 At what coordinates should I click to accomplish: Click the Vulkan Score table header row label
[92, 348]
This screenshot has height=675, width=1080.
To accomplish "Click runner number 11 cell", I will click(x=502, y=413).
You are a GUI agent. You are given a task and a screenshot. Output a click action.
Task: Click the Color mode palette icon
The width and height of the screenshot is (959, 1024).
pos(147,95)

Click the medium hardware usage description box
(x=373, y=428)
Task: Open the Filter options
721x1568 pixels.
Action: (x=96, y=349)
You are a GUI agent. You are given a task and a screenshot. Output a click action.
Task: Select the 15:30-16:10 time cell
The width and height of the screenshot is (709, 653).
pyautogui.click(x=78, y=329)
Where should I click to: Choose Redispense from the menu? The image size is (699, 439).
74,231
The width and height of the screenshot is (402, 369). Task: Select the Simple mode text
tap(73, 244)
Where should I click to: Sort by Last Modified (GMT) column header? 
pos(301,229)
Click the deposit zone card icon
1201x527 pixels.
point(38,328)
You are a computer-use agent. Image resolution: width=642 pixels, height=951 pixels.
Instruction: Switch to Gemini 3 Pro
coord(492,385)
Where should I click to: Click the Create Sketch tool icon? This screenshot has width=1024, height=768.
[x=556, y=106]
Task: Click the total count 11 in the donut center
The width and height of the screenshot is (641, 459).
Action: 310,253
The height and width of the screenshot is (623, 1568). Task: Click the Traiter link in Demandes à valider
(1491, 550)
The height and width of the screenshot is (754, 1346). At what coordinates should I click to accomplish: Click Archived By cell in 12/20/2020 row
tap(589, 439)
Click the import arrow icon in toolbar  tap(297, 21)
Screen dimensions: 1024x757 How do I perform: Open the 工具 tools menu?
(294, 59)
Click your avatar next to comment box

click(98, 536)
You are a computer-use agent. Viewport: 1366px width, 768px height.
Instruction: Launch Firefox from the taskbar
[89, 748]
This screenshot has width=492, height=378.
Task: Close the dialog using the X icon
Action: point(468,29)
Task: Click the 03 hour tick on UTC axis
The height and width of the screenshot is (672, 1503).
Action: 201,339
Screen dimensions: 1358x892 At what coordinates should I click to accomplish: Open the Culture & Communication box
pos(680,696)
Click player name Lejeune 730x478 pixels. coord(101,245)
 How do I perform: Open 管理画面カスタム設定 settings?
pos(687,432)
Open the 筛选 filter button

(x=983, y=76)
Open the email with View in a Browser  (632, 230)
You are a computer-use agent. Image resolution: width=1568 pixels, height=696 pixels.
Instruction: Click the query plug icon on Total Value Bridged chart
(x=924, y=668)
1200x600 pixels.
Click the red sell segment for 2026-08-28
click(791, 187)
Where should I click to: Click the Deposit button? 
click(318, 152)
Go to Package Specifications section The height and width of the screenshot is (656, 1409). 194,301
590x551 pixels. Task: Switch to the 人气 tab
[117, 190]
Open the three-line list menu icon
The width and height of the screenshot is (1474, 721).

→ **What you are asked to do**: Write out each entry above exactly as it is written.

→ **Worked solution**:
 At what coordinates should I click to accomplish: Click the Vulkan Score table header row label
[92, 348]
This screenshot has height=675, width=1080.
To accomplish "Click runner number 11 cell", I will click(x=502, y=413).
You are a GUI agent. You are given a task and a screenshot. Output a click action.
Task: Click the Color mode palette icon
The width and height of the screenshot is (959, 1024).
pos(147,95)

Click the medium hardware usage description box
(x=373, y=428)
Task: Open the Filter options
721x1568 pixels.
Action: (x=96, y=349)
You are a GUI agent. You are given a task and a screenshot. Output a click action.
Task: Select the 15:30-16:10 time cell
The width and height of the screenshot is (709, 653).
pyautogui.click(x=78, y=329)
Where should I click to: Choose Redispense from the menu? The image size is (699, 439).
74,231
The width and height of the screenshot is (402, 369). Task: Select the Simple mode text
tap(73, 244)
Where should I click to: Sort by Last Modified (GMT) column header? 
pos(301,229)
Click the deposit zone card icon
1201x527 pixels.
point(38,328)
You are a computer-use agent. Image resolution: width=642 pixels, height=951 pixels.
Instruction: Switch to Gemini 3 Pro
coord(492,385)
Where should I click to: Click the Create Sketch tool icon? This screenshot has width=1024, height=768.
[x=556, y=106]
Task: Click the total count 11 in the donut center
The width and height of the screenshot is (641, 459).
Action: 310,253
The height and width of the screenshot is (623, 1568). Task: Click the Traiter link in Demandes à valider
(1491, 550)
The height and width of the screenshot is (754, 1346). At what coordinates should I click to accomplish: Click Archived By cell in 12/20/2020 row
tap(589, 439)
Click the import arrow icon in toolbar  tap(297, 21)
Screen dimensions: 1024x757 How do I perform: Open the 工具 tools menu?
(294, 59)
Click your avatar next to comment box

click(98, 536)
You are a computer-use agent. Viewport: 1366px width, 768px height.
Instruction: Launch Firefox from the taskbar
[89, 748]
This screenshot has width=492, height=378.
Task: Close the dialog using the X icon
Action: point(468,29)
Task: Click the 03 hour tick on UTC axis
The height and width of the screenshot is (672, 1503).
Action: 201,339
Screen dimensions: 1358x892 At what coordinates should I click to accomplish: Open the Culture & Communication box
pos(680,696)
Click player name Lejeune 730x478 pixels. coord(101,245)
 How do I perform: Open 管理画面カスタム設定 settings?
pos(687,432)
Open the 筛选 filter button

(x=983, y=76)
Open the email with View in a Browser  (632, 230)
You are a computer-use agent. Image resolution: width=1568 pixels, height=696 pixels.
Instruction: Click the query plug icon on Total Value Bridged chart
(x=924, y=668)
1200x600 pixels.
Click the red sell segment for 2026-08-28
click(791, 187)
Where should I click to: Click the Deposit button? 
click(318, 152)
Go to Package Specifications section The height and width of the screenshot is (656, 1409). 194,301
590x551 pixels. Task: Switch to the 人气 tab
[117, 190]
Open the three-line list menu icon
The width and height of the screenshot is (1474, 721).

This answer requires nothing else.